Education  Niger Project #23950

Bring Lights, Books and Computers to Niger

by Rain for the Sahel and Sahara
Bring Lights, Books and Computers to Niger
Bring Lights, Books and Computers to Niger
Bring Lights, Books and Computers to Niger
Bring Lights, Books and Computers to Niger
Bring Lights, Books and Computers to Niger
Bring Lights, Books and Computers to Niger
Nafissa envisions her future, thanks to the ALC
Nafissa envisions her future, thanks to the ALC

As a student at RAIN' Agadez Learning Center, Nafissa has the opportunity to attend middle school in the city of Agadez. She receives room and board as well as the chance to show her family and her community just how much girls like her can achieve!

▸ **TASKS TO CARRY OUT**
1. State whether each statement agrees with the Niger education project page, answering yes or no and quoting the words of the page that settle it: (a) Nafissa attends middle school in the city of Agadez. (b) The project is presented by Rain for the Sahel and Sahara. (c) The project number is #23590.
2. Write the next part of the Niger education project page, picking up after its final sentence.
The lines that come next bear no relation to the Niger education project page.

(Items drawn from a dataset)
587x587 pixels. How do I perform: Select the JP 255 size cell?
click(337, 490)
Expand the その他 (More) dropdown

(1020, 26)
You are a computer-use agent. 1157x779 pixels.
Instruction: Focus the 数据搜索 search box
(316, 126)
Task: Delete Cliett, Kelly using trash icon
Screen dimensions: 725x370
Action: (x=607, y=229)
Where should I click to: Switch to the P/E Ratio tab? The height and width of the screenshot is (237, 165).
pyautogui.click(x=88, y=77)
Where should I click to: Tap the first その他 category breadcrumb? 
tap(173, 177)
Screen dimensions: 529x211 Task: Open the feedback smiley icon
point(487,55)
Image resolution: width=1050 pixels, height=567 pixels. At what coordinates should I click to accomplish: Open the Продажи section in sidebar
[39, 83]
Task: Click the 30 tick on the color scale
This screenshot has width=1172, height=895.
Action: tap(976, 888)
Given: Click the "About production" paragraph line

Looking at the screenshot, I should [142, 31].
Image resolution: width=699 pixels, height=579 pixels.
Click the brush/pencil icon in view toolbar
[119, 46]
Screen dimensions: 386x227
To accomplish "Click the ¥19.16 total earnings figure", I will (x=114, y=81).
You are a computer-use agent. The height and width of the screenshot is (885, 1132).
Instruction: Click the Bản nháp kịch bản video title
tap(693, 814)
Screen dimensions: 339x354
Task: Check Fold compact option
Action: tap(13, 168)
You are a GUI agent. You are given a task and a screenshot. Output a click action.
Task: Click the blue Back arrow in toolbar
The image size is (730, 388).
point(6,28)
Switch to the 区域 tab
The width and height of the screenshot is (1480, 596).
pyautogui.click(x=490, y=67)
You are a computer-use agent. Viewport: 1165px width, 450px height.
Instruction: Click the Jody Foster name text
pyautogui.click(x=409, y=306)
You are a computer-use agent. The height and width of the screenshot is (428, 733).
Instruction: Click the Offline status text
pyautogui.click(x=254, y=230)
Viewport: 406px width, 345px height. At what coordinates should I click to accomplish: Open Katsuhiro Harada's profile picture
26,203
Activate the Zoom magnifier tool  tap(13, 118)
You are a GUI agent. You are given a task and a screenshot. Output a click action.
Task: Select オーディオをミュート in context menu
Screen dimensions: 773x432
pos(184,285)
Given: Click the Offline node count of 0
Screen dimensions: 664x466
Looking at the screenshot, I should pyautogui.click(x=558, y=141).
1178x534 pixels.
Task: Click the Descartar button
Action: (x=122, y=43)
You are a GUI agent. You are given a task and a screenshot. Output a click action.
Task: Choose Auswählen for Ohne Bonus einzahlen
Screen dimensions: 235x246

▸ **YOUR WRITTEN ANSWERS**
1.
(a) Yes: "Nafissa has the opportunity to attend middle school in the city of Agadez."
(b) Yes: "by Rain for the Sahel and Sahara"
(c) No: "Project #23950"

2.
Below are her words about her experiences at the ALC:

"As I was ready to enter 6th grade, I had the opportunity to be recruited to the ALC. I was welcomed and I found everything I needed there in order to continue my studies. Thanks to the ALC, I am able to continue my studies well and I'll do everything I can in order to make it to the end. If not, right now, who knows, I might be a housewife like my friends back in the village. The ALC protects me from that situation, which I wouldn't want at all. If I have the chance to continue my studies, I want to be a healthcare worker to earn a living and help my parents, my brothers, and my sisters and also to prove to the community that a woman can also provide for her family."

Thank you for ensuring Nafissa has the chance to continue her education. We hope you'll continue to support this project so Nafissa and girls like her have the support they need to persevere through their challenges.

Please also consider asking a friend to join you by matching your gift - if everyone brings on friend along, we can raise twice as much and reach twice as many girls!

Don't hesitate to reach out with questions and if you want more RAIN updates, check out our website, newsletter, and social media pages.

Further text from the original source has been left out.